Prompt
Duplicate all of the following records without any changes.

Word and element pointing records
____

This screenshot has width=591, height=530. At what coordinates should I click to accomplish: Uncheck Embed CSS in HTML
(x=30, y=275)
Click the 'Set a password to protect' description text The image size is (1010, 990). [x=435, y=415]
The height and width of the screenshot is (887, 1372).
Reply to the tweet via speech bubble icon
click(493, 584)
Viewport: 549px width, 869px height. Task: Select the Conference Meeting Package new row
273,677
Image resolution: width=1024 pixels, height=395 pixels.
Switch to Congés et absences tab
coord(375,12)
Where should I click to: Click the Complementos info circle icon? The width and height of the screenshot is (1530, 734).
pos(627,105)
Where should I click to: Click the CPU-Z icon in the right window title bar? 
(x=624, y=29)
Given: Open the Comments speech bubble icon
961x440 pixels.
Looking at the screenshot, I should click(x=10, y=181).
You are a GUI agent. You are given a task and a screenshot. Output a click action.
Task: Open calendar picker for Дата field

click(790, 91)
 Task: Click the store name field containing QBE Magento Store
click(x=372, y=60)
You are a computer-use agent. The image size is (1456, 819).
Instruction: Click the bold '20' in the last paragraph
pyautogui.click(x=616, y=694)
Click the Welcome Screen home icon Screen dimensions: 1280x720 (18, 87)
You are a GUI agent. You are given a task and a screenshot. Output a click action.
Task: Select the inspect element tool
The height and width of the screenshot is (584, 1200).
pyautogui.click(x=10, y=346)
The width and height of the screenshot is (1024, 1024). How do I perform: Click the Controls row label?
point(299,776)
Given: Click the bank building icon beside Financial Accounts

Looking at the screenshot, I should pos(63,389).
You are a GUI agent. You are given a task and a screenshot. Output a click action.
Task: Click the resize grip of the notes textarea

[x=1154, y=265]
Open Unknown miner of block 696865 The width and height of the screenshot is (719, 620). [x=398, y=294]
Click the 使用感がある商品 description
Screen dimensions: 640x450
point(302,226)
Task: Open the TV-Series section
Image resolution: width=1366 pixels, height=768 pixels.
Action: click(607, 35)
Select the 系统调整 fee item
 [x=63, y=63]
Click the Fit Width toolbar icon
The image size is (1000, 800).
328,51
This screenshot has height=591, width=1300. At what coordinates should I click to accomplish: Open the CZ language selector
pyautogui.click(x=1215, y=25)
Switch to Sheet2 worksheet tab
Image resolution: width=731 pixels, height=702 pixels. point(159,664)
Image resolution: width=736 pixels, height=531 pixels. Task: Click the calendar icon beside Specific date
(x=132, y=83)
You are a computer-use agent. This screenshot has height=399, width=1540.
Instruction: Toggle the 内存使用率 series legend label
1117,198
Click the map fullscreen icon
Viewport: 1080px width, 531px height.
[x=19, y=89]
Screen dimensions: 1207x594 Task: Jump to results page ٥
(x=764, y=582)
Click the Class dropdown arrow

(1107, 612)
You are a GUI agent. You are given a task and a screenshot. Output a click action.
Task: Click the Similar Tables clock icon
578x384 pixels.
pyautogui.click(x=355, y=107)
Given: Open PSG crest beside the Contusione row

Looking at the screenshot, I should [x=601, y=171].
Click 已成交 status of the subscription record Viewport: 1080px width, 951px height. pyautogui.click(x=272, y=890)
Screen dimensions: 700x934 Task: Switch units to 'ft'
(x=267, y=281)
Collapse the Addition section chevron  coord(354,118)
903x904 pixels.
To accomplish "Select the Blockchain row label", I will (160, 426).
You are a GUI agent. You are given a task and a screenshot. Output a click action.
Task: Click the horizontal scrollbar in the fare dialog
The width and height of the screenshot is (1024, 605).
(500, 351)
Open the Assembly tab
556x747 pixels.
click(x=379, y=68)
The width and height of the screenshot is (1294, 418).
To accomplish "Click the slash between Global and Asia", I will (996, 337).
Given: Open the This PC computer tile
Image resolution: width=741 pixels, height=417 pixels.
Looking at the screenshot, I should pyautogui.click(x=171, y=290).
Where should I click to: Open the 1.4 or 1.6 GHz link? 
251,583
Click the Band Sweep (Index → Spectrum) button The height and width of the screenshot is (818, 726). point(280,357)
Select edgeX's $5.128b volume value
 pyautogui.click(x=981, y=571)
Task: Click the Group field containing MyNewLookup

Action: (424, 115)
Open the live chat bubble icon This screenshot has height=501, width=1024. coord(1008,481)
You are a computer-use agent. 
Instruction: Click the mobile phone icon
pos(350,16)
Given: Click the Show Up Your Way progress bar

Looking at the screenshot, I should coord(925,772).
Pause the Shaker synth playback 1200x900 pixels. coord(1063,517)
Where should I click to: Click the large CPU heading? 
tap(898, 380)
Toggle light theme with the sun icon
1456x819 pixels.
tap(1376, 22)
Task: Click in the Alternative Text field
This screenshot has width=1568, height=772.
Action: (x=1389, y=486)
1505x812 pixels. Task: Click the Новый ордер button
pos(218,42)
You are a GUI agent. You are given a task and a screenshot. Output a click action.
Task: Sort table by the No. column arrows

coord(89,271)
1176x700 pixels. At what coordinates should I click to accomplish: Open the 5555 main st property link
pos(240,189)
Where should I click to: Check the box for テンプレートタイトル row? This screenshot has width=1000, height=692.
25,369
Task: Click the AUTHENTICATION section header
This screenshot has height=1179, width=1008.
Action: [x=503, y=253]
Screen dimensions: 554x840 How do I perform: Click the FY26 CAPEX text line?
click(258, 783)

____

Answer to the problem
This screenshot has width=591, height=530. At what coordinates should I click to accomplish: Uncheck Embed CSS in HTML
(x=30, y=275)
Click the 'Set a password to protect' description text The image size is (1010, 990). [x=435, y=415]
The height and width of the screenshot is (887, 1372).
Reply to the tweet via speech bubble icon
click(493, 584)
Viewport: 549px width, 869px height. Task: Select the Conference Meeting Package new row
273,677
Image resolution: width=1024 pixels, height=395 pixels.
Switch to Congés et absences tab
coord(375,12)
Where should I click to: Click the Complementos info circle icon? The width and height of the screenshot is (1530, 734).
pos(627,105)
Where should I click to: Click the CPU-Z icon in the right window title bar? 
(x=624, y=29)
Given: Open the Comments speech bubble icon
961x440 pixels.
Looking at the screenshot, I should click(x=10, y=181).
You are a GUI agent. You are given a task and a screenshot. Output a click action.
Task: Open calendar picker for Дата field

click(790, 91)
 Task: Click the store name field containing QBE Magento Store
click(x=372, y=60)
You are a computer-use agent. The image size is (1456, 819).
Instruction: Click the bold '20' in the last paragraph
pyautogui.click(x=616, y=694)
Click the Welcome Screen home icon Screen dimensions: 1280x720 (18, 87)
You are a GUI agent. You are given a task and a screenshot. Output a click action.
Task: Select the inspect element tool
The height and width of the screenshot is (584, 1200).
pyautogui.click(x=10, y=346)
The width and height of the screenshot is (1024, 1024). How do I perform: Click the Controls row label?
point(299,776)
Given: Click the bank building icon beside Financial Accounts

Looking at the screenshot, I should pos(63,389).
You are a GUI agent. You are given a task and a screenshot. Output a click action.
Task: Click the resize grip of the notes textarea

[x=1154, y=265]
Open Unknown miner of block 696865 The width and height of the screenshot is (719, 620). [x=398, y=294]
Click the 使用感がある商品 description
Screen dimensions: 640x450
point(302,226)
Task: Open the TV-Series section
Image resolution: width=1366 pixels, height=768 pixels.
Action: click(607, 35)
Select the 系统调整 fee item
 [x=63, y=63]
Click the Fit Width toolbar icon
The image size is (1000, 800).
328,51
This screenshot has height=591, width=1300. At what coordinates should I click to accomplish: Open the CZ language selector
pyautogui.click(x=1215, y=25)
Switch to Sheet2 worksheet tab
Image resolution: width=731 pixels, height=702 pixels. point(159,664)
Image resolution: width=736 pixels, height=531 pixels. Task: Click the calendar icon beside Specific date
(x=132, y=83)
You are a computer-use agent. This screenshot has height=399, width=1540.
Instruction: Toggle the 内存使用率 series legend label
1117,198
Click the map fullscreen icon
Viewport: 1080px width, 531px height.
[x=19, y=89]
Screen dimensions: 1207x594 Task: Jump to results page ٥
(x=764, y=582)
Click the Class dropdown arrow

(1107, 612)
You are a GUI agent. You are given a task and a screenshot. Output a click action.
Task: Click the Similar Tables clock icon
578x384 pixels.
pyautogui.click(x=355, y=107)
Given: Open PSG crest beside the Contusione row

Looking at the screenshot, I should [x=601, y=171].
Click 已成交 status of the subscription record Viewport: 1080px width, 951px height. pyautogui.click(x=272, y=890)
Screen dimensions: 700x934 Task: Switch units to 'ft'
(x=267, y=281)
Collapse the Addition section chevron  coord(354,118)
903x904 pixels.
To accomplish "Select the Blockchain row label", I will (160, 426).
You are a GUI agent. You are given a task and a screenshot. Output a click action.
Task: Click the horizontal scrollbar in the fare dialog
The width and height of the screenshot is (1024, 605).
(500, 351)
Open the Assembly tab
556x747 pixels.
click(x=379, y=68)
The width and height of the screenshot is (1294, 418).
To accomplish "Click the slash between Global and Asia", I will (996, 337).
Given: Open the This PC computer tile
Image resolution: width=741 pixels, height=417 pixels.
Looking at the screenshot, I should pyautogui.click(x=171, y=290).
Where should I click to: Open the 1.4 or 1.6 GHz link? 
251,583
Click the Band Sweep (Index → Spectrum) button The height and width of the screenshot is (818, 726). point(280,357)
Select edgeX's $5.128b volume value
 pyautogui.click(x=981, y=571)
Task: Click the Group field containing MyNewLookup

Action: (424, 115)
Open the live chat bubble icon This screenshot has height=501, width=1024. coord(1008,481)
You are a computer-use agent. 
Instruction: Click the mobile phone icon
pos(350,16)
Given: Click the Show Up Your Way progress bar

Looking at the screenshot, I should coord(925,772).
Pause the Shaker synth playback 1200x900 pixels. coord(1063,517)
Where should I click to: Click the large CPU heading? 
tap(898, 380)
Toggle light theme with the sun icon
1456x819 pixels.
tap(1376, 22)
Task: Click in the Alternative Text field
This screenshot has width=1568, height=772.
Action: (x=1389, y=486)
1505x812 pixels. Task: Click the Новый ордер button
pos(218,42)
You are a GUI agent. You are given a task and a screenshot. Output a click action.
Task: Sort table by the No. column arrows

coord(89,271)
1176x700 pixels. At what coordinates should I click to accomplish: Open the 5555 main st property link
pos(240,189)
Where should I click to: Check the box for テンプレートタイトル row? This screenshot has width=1000, height=692.
25,369
Task: Click the AUTHENTICATION section header
This screenshot has height=1179, width=1008.
Action: [x=503, y=253]
Screen dimensions: 554x840 How do I perform: Click the FY26 CAPEX text line?
click(258, 783)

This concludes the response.